**Your instructions:**
In the listing that follows, copy out each line that includes the word "chart".

**Data for this exercise:**
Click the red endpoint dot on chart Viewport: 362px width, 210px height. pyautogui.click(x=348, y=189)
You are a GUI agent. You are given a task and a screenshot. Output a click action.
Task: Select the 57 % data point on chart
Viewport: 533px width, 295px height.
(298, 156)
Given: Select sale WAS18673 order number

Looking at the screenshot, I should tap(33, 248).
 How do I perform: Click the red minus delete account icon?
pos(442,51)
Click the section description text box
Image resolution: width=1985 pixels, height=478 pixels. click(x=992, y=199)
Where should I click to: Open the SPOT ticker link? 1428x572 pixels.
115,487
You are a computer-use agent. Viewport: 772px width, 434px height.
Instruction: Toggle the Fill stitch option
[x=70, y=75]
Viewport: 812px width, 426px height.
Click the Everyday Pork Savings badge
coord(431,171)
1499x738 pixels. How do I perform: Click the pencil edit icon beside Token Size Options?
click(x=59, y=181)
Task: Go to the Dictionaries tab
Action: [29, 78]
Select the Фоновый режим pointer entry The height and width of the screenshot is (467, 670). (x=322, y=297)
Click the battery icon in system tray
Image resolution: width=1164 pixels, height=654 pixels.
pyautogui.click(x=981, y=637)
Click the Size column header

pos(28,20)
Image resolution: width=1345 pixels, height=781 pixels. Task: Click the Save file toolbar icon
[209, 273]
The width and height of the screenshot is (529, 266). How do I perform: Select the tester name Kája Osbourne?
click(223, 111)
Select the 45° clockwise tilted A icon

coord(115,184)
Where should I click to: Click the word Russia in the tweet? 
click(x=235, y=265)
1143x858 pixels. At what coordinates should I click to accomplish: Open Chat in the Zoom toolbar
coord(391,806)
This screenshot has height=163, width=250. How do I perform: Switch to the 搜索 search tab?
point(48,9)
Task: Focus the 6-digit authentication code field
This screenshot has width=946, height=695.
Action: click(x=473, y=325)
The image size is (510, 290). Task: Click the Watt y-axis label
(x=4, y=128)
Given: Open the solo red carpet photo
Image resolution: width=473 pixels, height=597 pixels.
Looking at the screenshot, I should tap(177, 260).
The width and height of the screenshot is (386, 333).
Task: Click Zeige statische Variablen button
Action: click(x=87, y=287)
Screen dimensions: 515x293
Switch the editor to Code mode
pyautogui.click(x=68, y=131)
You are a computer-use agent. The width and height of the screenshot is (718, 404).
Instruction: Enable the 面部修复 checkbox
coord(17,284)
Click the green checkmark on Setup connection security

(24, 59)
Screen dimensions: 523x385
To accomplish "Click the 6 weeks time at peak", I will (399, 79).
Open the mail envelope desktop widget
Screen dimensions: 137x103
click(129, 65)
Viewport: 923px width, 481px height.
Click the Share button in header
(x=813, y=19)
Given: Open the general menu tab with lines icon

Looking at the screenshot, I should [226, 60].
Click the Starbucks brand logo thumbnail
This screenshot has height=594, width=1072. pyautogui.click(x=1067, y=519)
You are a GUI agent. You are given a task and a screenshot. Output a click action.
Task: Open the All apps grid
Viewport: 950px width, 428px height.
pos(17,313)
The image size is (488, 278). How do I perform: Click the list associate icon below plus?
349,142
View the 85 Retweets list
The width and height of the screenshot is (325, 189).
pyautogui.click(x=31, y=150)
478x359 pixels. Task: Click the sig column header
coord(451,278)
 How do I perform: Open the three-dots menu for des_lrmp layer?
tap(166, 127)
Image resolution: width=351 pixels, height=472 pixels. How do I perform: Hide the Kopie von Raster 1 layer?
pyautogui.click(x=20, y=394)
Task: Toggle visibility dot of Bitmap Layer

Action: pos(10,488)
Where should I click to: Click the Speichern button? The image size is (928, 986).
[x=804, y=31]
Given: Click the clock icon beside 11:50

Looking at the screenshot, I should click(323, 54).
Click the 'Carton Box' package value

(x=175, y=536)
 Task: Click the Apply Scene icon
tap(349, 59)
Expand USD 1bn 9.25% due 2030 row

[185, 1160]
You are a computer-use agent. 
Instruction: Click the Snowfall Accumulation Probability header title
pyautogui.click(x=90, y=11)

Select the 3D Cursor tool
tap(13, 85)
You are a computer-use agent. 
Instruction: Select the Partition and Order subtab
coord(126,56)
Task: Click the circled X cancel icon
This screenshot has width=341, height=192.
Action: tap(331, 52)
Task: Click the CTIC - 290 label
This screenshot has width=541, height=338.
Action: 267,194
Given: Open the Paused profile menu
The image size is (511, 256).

**Exercise answer:**
Click the red endpoint dot on chart Viewport: 362px width, 210px height. pyautogui.click(x=348, y=189)
Task: Select the 57 % data point on chart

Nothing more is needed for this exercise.